OTT tersebut terkait dengan pemotongan insentif pajak pegawai BPPD Sidoarjo.

KPK mengamankan 11 orang dari OTT tersebut, termasuk terdakwa Ari Suryono eks Kepala BPPD dan terdakwa Kasubag umum dan kepegawaian BPPD Sidoarjo.

Gus Muhdlor ditetapkan sebagai tersangka bersama Kepala BPPD, Ari Suryono, dan Kasubbag BPPD, Siska Wati.

Mereka diduga terlibat dalam pemotongan insentif ASN BPPD Kabupaten Sidoarjo dengan besaran potongan mulai dari 10 persen hingga 30 persen dari insentif yang seharusnya diterima.

Menurut KPK, total dana hasil pemotongan insentif tersebut mencapai Rp 2,7 miliar.

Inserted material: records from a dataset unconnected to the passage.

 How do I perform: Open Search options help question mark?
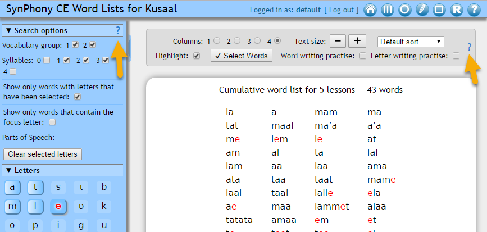pos(117,30)
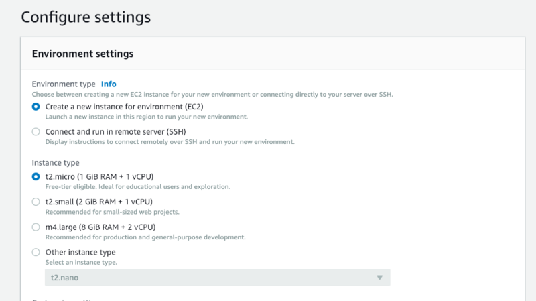Click the gray dropdown arrow on t2.nano
This screenshot has height=301, width=536.
point(379,277)
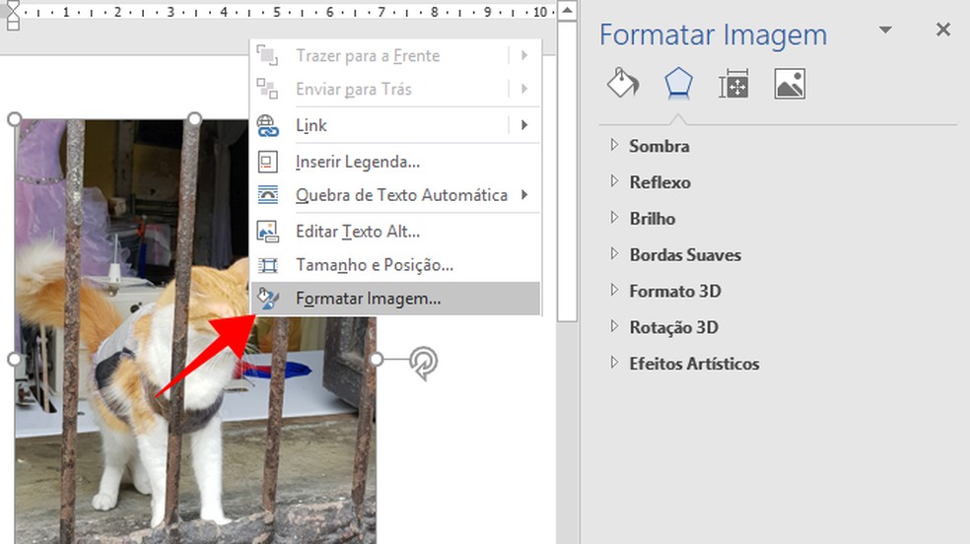970x544 pixels.
Task: Select Tamanho e Posição menu entry
Action: click(x=374, y=265)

Dalam OTT, penyidik juga menemukan uang tunai sebesar Rp 69,9 juta yang diduga terkait dengan praktik korupsi tersebut.

Gus Muhdlor yang kini ditahan oleh KPK, diduga memiliki peran sentral dalam mengatur pemotongan insentif tersebut.

Kewenangannya sebagai bupati memungkinkannya untuk mempengaruhi pengelolaan insentif kinerja di lingkungan BPPD, terutama dalam hal pengumpulan pajak dan retribusi.